HCY123902/qwen25_7b_base_hc_ssss_n32_r1_no_know_in_rubric_dpo
This is a 7.6 billion parameter language model, fine-tuned from Qwen/Qwen2.5-7B by HCY123902. It was trained using Direct Preference Optimization (DPO) via the TRL framework, which enhances its ability to align with human preferences. The model has a context length of 32768 tokens and is suitable for general text generation tasks where preference alignment is beneficial.
Loading preview...
Model Overview
This model, HCY123902/qwen25_7b_base_hc_ssss_n32_r1_no_know_in_rubric_dpo, is a 7.6 billion parameter language model derived from the Qwen/Qwen2.5-7B base architecture. It has been specifically fine-tuned using the Direct Preference Optimization (DPO) method, implemented through the TRL framework.
Key Characteristics
- Base Model: Qwen/Qwen2.5-7B.
- Parameter Count: 7.6 billion parameters.
- Context Length: Supports a context window of 32768 tokens.
- Training Method: Utilizes Direct Preference Optimization (DPO), a technique designed to align language model outputs more closely with human preferences by treating the language model itself as a reward model.

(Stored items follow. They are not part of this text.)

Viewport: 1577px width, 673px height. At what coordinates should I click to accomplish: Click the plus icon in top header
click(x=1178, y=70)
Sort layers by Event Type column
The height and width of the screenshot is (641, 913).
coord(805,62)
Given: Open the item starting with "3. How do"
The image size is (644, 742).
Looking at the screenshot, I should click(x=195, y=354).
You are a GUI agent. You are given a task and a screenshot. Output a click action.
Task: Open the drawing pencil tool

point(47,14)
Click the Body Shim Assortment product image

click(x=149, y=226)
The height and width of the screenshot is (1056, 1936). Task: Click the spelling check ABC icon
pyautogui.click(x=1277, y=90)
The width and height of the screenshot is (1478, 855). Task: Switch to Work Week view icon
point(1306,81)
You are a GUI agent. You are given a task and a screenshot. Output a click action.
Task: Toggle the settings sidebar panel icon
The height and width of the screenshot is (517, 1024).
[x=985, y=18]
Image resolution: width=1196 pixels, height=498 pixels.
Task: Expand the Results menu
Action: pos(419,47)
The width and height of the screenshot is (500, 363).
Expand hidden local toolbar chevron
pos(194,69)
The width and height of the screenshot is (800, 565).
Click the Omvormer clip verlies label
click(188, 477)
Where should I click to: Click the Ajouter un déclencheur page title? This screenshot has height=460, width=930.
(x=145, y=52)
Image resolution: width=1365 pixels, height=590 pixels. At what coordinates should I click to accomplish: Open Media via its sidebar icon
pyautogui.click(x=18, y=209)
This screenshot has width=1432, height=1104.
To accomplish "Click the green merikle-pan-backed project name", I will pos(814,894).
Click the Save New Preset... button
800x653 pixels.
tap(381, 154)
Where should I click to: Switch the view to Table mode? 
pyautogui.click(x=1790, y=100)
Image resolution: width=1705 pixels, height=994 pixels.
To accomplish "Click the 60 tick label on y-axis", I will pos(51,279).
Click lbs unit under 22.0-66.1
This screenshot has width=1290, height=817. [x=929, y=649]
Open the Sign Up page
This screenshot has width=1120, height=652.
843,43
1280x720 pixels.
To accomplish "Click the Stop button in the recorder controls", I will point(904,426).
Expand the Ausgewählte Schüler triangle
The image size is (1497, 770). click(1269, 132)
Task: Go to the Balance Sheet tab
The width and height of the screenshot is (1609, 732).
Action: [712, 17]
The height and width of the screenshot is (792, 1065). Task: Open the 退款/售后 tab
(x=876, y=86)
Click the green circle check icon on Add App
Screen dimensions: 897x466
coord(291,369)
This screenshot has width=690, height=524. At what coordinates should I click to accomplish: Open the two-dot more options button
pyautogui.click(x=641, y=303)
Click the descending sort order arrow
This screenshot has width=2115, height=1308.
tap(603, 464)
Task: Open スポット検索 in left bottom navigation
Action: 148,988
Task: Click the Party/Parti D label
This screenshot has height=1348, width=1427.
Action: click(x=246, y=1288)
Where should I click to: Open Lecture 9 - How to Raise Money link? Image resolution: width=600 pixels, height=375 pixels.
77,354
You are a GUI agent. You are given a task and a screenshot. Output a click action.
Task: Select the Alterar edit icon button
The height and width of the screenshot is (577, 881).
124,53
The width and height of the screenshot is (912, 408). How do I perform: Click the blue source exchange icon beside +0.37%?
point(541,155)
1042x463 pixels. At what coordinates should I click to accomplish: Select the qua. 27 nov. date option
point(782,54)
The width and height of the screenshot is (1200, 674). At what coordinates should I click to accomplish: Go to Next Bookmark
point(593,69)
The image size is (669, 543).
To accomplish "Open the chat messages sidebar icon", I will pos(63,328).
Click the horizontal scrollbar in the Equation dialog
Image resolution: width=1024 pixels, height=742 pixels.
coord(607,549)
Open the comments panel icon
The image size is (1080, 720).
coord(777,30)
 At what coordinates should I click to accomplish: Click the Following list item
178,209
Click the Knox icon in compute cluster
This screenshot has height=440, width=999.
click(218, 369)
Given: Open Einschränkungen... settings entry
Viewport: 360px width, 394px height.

- Frameworks: Trained with TRL (Transformer Reinforcement Learning) and built upon Transformers, Pytorch, Datasets, and Tokenizers.
Use Cases
This model is well-suited for general text generation tasks where the goal is to produce outputs that are aligned with specified preferences, benefiting from its DPO-based fine-tuning. Developers can integrate it using the Hugging Face pipeline for text generation.